Please refer to FIG. 6 for a third embodiment of the level shifter circuit according to the present invention. Without repeating the discussion above, one major difference between the third embodiment shown in FIG. 6 and the above described embodiments is that the third switch 503 is coupled between the second terminal of the capacitor C and the output of the sampling switch 513, i.e. the input of the first latch 510.

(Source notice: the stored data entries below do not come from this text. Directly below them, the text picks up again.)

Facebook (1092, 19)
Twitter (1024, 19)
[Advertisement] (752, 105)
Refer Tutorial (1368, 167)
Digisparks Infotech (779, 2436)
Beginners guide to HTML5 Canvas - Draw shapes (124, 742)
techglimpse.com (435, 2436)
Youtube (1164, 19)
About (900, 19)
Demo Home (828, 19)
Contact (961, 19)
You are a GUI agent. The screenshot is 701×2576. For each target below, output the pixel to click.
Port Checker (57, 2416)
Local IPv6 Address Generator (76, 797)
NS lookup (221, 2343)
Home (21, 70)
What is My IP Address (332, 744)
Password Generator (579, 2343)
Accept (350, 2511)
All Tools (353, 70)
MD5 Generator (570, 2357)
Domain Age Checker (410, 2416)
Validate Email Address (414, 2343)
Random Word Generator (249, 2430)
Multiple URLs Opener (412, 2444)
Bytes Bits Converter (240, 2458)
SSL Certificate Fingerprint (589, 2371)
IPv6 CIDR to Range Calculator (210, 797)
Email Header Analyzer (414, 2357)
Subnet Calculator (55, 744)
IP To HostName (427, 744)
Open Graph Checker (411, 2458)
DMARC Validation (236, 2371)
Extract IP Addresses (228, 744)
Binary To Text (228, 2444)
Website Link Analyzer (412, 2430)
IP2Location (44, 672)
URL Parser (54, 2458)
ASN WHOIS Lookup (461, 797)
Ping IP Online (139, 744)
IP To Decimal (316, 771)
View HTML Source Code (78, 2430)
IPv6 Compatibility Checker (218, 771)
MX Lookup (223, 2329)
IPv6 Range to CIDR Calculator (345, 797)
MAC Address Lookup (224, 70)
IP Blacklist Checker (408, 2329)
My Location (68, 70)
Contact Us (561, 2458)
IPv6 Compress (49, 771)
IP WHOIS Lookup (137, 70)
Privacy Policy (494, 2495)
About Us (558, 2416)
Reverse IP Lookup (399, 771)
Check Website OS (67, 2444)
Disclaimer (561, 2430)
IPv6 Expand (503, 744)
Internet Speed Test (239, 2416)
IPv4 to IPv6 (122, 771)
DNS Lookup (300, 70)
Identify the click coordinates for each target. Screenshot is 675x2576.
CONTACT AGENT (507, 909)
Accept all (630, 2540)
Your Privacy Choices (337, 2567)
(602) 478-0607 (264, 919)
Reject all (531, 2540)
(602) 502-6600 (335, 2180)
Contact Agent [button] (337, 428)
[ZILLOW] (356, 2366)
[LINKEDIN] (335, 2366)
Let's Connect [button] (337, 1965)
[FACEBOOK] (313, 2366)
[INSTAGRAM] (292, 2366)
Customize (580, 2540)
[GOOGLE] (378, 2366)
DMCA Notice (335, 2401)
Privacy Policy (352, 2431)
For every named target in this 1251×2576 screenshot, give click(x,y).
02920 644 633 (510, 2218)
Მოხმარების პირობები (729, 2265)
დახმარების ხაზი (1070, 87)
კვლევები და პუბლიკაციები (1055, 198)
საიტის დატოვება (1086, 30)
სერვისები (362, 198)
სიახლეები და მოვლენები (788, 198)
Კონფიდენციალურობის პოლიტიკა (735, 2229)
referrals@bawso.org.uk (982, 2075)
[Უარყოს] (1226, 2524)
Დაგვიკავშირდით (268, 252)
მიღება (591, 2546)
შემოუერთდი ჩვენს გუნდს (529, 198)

Please refer to FIG. 7, which shows a fourth embodiment of the level shifter circuit according to the present invention. In the fourth embodiment shown in FIG. 7, the third switch 503 is coupled between the second terminal of the capacitor C and an input S′. The input S′ is an input having a state different from a state of the second input (as shown, an input of the output inverter 512). In other words, if the state of the second input is HIGH, e.g. 3.3V, then the state of the input S′ is LOW, e.g. 0V; if the state of the second input is LOW, e.g. 0V, then the state of the input S′ is HIGH, e.g. 3.3V. The third embodiment shown in FIG. 6 is one realization of this configuration. Any configuration where the second input has a state that is different from the state of the input S′, i.e. the third input, fits the spirit of the present invention.
The PMOS transistors and the NMOS transistors mentioned above could all be changed to NMOS transistor and PMOS transistors, respectively, and the sampling signal SP and the output enable signal OE could be changed from active high to active low. Of course, other transistor technologies could also be employed, such as BJT technology. However, thin film transistors are preferred for application to LCD panels. Finally, the second switches 302, 502 and the third switches 303, 503 mentioned above could also be controlled by the sampling signal SP. Any of these modifications could be made to the present invention without deviating from the spirit of the present invention in any of its embodiments.
Those skilled in the art will readily observe that numerous modifications and alterations of the device and method may be made while retaining the teachings of the invention. Accordingly, the above disclosure should be construed as limited only by the metes and bounds of the appended claims.